Pour faire triompher la doctrine sacrée, il sonde les reins des apostats de ses lames effilées, faisant jaillir le pu de leur passé. À ses yeux, les mots qui sortent des bouches naissent des entrailles qui les ont proférés. Or il sait que l’Esprit Saint ne peut s’incarner que dans des viscères immaculées.

Il se tient devant moi, serrant les cordes par lesquelles il croit m’avoir ligoté, dans le donjon où ses gardes pensent m’avoir emmuré, pour me confondre et me faire expier.

Et tandis que mes hurlements emplissent l’époque où il demeure – faisant saliver son désir de ma confession prochaine avant le bûcher – moi, les deux pieds dans mon temps, je le regarde suer.

Car j’ai depuis longtemps quitté la cage où j’ai grandi enfermé, et le monde d’aujourd’hui a le ciel libre et bleu de la matinée d’une ère nouvelle, où les fautes d’hier ne peuvent coudre la bouche d’aucun homme de vérité.

Publié par : gperra | 28 juillet 2019

Songe d’une Cataracte

Comme une armée qui envahit à pas de loup les faubourgs d’une ville pour l’encercler et la prendre par surprise, l’eau vient de toutes parts autour des chutes : transparente, silencieuse et tranquille. Elle ruisselle lentement parmis les pierres sans les bousculer, humecte à peine les feuilles des arbres dont les branches plient vers sa surface, laisse tout juste entendre un murmure que la forêt croit elle-même chanter.

La vie qu’elle donne sans compter en passant ne porte pas sa signature. Elle ne revendique aucune paternité pour les êtres aux couleurs vives qui viennent s’abreuver et croître à ses côtés, reflètant le vert-de-gris qui l’entoure avec un infime plissement, sans se faire remarquer lorsqu’elle accélère parfois sa course.

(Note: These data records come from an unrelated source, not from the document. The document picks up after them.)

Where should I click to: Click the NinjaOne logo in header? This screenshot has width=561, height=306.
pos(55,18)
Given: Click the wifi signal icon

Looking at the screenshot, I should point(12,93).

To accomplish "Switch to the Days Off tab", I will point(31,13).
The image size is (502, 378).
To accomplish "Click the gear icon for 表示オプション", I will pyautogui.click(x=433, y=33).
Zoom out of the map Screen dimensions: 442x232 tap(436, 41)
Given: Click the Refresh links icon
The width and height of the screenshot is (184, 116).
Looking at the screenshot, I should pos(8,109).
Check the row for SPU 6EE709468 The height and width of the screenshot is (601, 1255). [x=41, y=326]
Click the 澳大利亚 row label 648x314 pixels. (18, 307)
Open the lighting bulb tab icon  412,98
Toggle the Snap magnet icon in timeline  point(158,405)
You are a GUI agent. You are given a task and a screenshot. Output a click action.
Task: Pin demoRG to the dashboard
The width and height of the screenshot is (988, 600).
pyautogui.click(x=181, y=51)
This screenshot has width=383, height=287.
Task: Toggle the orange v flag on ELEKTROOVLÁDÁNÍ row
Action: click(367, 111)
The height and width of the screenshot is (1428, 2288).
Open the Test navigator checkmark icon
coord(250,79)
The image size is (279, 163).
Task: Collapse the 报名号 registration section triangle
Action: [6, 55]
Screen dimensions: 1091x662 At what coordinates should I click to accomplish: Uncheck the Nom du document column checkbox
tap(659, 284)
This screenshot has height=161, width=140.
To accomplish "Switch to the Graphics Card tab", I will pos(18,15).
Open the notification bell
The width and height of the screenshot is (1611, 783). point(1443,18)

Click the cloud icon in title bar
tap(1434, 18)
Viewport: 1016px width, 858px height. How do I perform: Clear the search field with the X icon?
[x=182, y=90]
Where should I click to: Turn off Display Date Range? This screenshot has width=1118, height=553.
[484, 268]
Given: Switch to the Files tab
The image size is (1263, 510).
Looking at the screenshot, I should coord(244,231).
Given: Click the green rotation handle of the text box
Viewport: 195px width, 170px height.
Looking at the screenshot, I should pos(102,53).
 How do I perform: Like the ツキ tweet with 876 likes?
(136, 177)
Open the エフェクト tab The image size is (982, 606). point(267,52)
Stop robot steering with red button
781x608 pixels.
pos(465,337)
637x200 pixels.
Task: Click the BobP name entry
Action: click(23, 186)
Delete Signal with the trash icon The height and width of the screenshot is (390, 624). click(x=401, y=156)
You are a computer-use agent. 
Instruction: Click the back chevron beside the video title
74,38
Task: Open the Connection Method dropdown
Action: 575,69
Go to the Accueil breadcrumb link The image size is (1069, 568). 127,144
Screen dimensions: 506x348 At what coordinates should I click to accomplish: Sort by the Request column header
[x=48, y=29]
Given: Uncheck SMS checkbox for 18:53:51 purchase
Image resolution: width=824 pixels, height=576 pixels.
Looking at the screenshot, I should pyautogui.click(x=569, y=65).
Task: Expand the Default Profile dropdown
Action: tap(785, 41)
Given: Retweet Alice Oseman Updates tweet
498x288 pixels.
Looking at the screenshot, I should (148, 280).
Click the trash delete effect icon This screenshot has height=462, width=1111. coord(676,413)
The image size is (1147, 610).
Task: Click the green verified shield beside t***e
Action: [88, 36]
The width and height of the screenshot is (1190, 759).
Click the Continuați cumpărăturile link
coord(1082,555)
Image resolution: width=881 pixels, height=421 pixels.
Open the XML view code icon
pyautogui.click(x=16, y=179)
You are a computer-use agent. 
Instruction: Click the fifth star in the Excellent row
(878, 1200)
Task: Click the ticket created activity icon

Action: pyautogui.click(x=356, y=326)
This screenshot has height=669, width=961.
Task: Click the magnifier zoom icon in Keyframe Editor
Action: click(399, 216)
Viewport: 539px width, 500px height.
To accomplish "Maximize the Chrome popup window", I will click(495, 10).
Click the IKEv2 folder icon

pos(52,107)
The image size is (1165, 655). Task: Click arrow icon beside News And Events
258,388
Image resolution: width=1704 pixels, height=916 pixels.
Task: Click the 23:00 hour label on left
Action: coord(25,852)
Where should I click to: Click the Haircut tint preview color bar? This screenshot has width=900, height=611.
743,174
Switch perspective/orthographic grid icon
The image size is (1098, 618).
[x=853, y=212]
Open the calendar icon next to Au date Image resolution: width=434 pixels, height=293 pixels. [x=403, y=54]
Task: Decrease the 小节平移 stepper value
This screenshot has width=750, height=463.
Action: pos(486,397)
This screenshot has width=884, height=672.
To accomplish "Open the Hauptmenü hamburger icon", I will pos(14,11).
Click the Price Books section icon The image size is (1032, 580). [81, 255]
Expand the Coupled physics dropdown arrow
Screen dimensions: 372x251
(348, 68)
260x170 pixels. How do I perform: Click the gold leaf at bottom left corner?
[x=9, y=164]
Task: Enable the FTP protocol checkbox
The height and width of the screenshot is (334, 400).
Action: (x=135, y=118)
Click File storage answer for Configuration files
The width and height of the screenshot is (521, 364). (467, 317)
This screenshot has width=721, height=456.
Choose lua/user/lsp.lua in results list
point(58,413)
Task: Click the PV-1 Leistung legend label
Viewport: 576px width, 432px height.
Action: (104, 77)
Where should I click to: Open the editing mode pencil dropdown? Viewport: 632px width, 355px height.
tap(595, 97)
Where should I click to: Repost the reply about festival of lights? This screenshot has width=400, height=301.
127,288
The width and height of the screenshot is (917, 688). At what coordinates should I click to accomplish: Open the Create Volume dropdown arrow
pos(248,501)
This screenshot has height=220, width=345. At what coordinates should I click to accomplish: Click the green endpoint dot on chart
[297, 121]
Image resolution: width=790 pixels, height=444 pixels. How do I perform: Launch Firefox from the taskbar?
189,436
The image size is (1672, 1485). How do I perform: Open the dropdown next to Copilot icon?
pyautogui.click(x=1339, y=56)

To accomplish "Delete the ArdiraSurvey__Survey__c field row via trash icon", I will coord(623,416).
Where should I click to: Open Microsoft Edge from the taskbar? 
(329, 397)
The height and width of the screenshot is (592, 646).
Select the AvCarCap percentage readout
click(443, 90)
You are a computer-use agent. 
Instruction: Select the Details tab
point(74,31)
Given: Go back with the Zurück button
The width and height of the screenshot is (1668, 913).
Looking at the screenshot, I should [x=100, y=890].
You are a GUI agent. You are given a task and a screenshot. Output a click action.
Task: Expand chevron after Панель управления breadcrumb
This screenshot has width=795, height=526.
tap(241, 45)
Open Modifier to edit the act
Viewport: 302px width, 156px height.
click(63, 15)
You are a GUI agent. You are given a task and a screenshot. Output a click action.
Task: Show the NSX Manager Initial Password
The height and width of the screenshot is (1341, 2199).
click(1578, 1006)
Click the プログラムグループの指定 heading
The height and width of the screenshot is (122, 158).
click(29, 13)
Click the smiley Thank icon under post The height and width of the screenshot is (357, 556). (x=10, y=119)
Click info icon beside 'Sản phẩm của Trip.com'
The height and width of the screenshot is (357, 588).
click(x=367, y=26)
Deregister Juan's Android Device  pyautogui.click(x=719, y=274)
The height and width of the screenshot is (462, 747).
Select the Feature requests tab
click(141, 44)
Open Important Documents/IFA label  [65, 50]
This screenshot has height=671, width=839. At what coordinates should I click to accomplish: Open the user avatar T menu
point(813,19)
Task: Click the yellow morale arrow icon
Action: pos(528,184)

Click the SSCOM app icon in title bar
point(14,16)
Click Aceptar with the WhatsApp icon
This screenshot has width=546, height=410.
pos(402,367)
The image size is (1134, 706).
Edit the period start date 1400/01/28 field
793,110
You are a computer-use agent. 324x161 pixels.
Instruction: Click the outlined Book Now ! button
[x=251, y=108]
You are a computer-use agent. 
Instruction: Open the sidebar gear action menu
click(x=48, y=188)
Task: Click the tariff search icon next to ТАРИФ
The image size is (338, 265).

Quand la terre dresse sur son passage les crocs de ses rochers, on peut l’entendre hausser la voix et déployer sa blancheur face à l’ennemi, avant de retourner au calme de sa course fluide et discrète.

Mais lorsque parfois l’existence se fracture et s’effondre, et qu’il lui faut soudain plonger dans le vide de l’inconnu, comme l’immense cataracte d’Iguazu, l’eau déploie alors avec majesté le pouvoir de sa douceur aux yeux de tous. Soudain, sa transparence se mue en avalanches étincelantes, flamboyantes entre le vert qui s’accroche aux rochers, grondant comme un fauve démultiplié !

Et moi qui la contemple en contrebas, trempé des embruns qui viennent me saluer, pareil au héros qui se retourne sur son exploit, j’aperçois l’arc-en-ciel qui couronne sa victoire inespérée.

Publié par : gperra | 27 juillet 2019

Songe des Morts

Partout où les Morts s’assemblent la nuit se fait, même dans le clair matin qui sourit. Ils ont le pouvoir des ombres, du mensonge et de la trahison, que leur présence compacte érige en mur de glace aux reflets scintillants. Dans la salle du tribunal, leur haine silencieuse remonte vers moi de leurs ventres avec la violence d’un condamnation qu’ils voudraient sanglante.

Car leur matrice est atteinte. Le pouvoir d’enfanter leurs semblables aux yeux crevés ne sera bientôt plus.

Ainsi, le jugement qu’ils m’adressent est en réalité celui de leur propre sentence, qu’ils ne peuvent plus ignorer désormais. Car la vie les a depuis bien longtemps assignés à comparaître devant elle et ne leur a plus trouvé d’excuses pour ce qu’ils sont. Ils savent que l’heure de se présenter devant sa face pour accomplir leur peine est venue. Mais ils se cachent encore, tant que la pénombre les dissimule un peu.

Leurs serres m’entourent, mais ils n’ont plus le pouvoir de me saisir. Leurs hurlements retombent dans un silence embarrassé. Leurs ricanements sonnent comme une veille chanson désuète dont personne ne comprend qu’elle ait pu être à la mode.

Sur la route des Andes, mon cœur est trop plein de cuivre et de cascades aux eaux vertes pour être un seul instant leur prisonnier. Je vais par des routes qui leur sont inconnues, les vingt ans qu’ils m’avaient volés revenus en moi à tout jamais.

Et lorsque viendra le temps d’entendre ce que les juges ont à me dire, je sais que je n’aurais à craindre aucune parole. Car ce que diront les hommes concernera les hommes. Et ce que me dira la vie, je le connais déjà.